Access to finance foster entrepreneurial development drive both at start up and expansion stage. Lack of access to appropriate financial support stifle entrepreneurial drive and stagnate entrepreneurial growth initiative (IFC, 2013; Babajide and Taiwo, 2011; Olutula and Obamuyi, 2008). Different financing dimension contribute to failure or success of a business firm. While inadequate financing has been identified as a major contributor to business failure (Bekele and Zekele, 2008), the nature of financing and its timeliness both have significant impact on the success probability of a firm. For most new businesses, the nature and structure of financing not only affects the firm’s ability to seize growth opportunities, but also its ability to attract and retain other resources necessary for its long-term sustainability and profitability.

Early researchers have shown that financial sector promotes investment in productivity enhancing activities through entrepreneurial selection and financial intermediation, King and Levine (1993) drawing from Schumpeterian financial intermediation model and early contributions by Boyd and Prescott (1986) and Diamond (1984) show that even when individuals have equal time and financial endowments but different entrepreneurial skills and abilities, the financial sector by providing evaluation and ranking, allocate fund to promising entrepreneurs only and in the process lower cost of investing in productivity enhancement and thereby stimulate growth. The financial sector through financial intermediation and economies of scale diversify risk and promote innovation.
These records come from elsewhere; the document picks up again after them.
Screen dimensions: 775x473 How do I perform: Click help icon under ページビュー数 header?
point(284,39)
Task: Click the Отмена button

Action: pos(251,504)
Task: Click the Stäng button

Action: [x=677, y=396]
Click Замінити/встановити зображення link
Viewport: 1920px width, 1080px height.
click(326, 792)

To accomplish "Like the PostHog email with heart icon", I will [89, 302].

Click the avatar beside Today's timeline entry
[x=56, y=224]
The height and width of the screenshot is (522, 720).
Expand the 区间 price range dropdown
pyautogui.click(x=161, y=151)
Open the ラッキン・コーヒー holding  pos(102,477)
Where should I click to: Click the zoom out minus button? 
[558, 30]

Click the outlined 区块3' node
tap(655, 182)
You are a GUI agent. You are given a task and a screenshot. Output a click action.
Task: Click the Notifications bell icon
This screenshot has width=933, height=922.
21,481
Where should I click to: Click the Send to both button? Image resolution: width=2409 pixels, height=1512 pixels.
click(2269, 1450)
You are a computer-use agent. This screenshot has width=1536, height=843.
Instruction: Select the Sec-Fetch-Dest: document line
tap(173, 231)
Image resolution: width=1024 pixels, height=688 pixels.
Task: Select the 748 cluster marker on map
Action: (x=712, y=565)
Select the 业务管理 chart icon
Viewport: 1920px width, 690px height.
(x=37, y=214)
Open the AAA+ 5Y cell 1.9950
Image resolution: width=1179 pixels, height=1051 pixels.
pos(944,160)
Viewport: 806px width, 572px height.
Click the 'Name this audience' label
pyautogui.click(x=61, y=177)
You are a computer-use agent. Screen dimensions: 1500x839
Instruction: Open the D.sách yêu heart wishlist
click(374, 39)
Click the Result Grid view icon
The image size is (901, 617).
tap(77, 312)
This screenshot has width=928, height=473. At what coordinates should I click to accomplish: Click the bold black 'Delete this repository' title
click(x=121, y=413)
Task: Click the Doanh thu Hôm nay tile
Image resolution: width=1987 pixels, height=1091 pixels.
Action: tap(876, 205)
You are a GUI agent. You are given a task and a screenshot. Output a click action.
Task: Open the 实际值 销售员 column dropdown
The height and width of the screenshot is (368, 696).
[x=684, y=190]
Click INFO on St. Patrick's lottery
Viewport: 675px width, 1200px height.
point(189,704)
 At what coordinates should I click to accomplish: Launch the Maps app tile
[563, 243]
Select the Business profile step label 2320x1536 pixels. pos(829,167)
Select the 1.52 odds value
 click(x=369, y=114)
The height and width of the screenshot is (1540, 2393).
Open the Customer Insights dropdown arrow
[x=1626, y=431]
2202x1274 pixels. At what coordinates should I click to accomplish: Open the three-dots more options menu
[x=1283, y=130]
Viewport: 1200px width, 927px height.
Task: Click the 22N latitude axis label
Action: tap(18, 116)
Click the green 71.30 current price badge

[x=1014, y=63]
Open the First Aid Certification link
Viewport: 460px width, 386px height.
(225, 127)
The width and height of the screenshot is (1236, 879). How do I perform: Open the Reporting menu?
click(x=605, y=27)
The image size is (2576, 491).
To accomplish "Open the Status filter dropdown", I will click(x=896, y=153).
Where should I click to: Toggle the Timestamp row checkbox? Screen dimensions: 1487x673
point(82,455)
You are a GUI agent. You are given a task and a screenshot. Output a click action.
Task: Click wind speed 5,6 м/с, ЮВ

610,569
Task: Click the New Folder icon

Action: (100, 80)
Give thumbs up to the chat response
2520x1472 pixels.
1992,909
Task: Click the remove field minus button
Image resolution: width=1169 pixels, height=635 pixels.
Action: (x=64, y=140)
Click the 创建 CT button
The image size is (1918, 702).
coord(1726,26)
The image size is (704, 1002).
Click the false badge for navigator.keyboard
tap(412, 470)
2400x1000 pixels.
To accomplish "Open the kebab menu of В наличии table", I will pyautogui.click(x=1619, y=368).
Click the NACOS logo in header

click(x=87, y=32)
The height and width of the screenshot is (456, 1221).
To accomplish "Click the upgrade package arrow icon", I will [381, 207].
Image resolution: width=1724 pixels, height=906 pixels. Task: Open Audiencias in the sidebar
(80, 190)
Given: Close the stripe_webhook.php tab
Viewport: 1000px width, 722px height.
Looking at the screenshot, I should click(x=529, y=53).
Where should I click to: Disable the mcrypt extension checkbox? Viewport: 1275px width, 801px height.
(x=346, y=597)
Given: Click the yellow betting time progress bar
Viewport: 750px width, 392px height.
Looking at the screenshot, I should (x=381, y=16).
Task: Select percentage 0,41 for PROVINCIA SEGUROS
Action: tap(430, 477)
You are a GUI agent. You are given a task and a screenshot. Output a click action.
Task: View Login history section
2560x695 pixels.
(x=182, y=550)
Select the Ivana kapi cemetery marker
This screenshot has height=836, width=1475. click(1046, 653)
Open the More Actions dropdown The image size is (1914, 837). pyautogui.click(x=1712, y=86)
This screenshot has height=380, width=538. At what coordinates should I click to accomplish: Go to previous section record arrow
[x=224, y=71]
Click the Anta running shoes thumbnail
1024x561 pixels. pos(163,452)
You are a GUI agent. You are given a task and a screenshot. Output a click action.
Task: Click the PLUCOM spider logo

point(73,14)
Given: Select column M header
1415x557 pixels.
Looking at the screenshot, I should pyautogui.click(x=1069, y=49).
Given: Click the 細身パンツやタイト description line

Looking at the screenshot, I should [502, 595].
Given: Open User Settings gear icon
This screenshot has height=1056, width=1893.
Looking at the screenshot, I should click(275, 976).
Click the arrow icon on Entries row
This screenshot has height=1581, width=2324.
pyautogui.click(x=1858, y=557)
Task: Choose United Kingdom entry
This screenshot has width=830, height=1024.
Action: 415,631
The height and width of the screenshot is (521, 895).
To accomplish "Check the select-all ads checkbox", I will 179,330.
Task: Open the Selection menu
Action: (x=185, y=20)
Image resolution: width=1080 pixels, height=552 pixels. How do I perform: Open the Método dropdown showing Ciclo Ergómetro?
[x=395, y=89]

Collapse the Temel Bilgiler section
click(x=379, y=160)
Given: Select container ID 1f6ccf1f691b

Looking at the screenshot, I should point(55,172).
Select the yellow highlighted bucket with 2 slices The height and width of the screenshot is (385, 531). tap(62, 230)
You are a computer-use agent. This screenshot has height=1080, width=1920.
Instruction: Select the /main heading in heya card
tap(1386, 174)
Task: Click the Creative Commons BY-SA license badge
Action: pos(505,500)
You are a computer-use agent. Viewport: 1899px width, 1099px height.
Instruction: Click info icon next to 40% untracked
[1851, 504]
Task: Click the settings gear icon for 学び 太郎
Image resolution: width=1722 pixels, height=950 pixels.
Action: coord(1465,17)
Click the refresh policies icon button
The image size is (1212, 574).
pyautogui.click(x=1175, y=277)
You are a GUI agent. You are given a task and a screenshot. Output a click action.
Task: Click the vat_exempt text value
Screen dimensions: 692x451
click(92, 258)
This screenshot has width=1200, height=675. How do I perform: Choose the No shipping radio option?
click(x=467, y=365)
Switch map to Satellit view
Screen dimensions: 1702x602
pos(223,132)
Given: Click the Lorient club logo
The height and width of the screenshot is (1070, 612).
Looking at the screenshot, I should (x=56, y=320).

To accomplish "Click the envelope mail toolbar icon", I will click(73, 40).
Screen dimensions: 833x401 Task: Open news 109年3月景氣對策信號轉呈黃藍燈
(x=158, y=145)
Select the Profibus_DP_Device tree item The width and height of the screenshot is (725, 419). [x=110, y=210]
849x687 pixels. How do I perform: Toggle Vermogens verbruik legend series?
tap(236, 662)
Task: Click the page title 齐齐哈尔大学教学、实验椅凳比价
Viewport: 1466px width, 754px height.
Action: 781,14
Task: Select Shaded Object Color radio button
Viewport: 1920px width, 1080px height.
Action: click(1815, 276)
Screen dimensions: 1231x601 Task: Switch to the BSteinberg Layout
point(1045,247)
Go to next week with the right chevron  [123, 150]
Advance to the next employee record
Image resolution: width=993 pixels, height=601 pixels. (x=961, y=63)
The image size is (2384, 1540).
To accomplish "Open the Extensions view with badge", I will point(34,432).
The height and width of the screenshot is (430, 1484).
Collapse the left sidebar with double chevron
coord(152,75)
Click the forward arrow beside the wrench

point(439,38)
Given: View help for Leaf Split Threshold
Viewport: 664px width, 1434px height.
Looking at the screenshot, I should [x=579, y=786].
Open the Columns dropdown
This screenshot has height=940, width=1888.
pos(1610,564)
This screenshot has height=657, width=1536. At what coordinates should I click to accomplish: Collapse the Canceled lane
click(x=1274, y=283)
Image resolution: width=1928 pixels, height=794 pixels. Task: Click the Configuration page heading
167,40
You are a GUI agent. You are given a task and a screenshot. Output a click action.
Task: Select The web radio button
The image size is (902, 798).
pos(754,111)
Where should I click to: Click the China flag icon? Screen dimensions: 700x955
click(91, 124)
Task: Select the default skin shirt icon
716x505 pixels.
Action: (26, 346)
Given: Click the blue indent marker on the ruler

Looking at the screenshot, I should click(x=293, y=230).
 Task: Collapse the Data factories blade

Accessing the right type of finance at the right time is a major task to most entrepreneurs particularly in Sub Sahara Africa. Sub-Sahara African region is confronted with underdeveloped / maladapted financial system characterized by weak institutions, shallow market, credit constraint, large informal market and weak corporate governance (Ojo, 2010). The weakness in the financial system constraint its ability to provide appropriate financial services required for entrepreneurial growth in many Africa countries (Bekele and Zekele, 2008), hence, the need for a more flexible and adaptable financial system. The microfinance operators are familiar with the peculiar challenges of micro-enterprises and their owners. The microfinance system recognizes the inability of the poor to provide tangible collateral, and therefore promotes collateral substitution. Disbursement and repayment of loans are structured to suit credit needs and cash flow patterns of small business operators (Aderibigbe, 2001).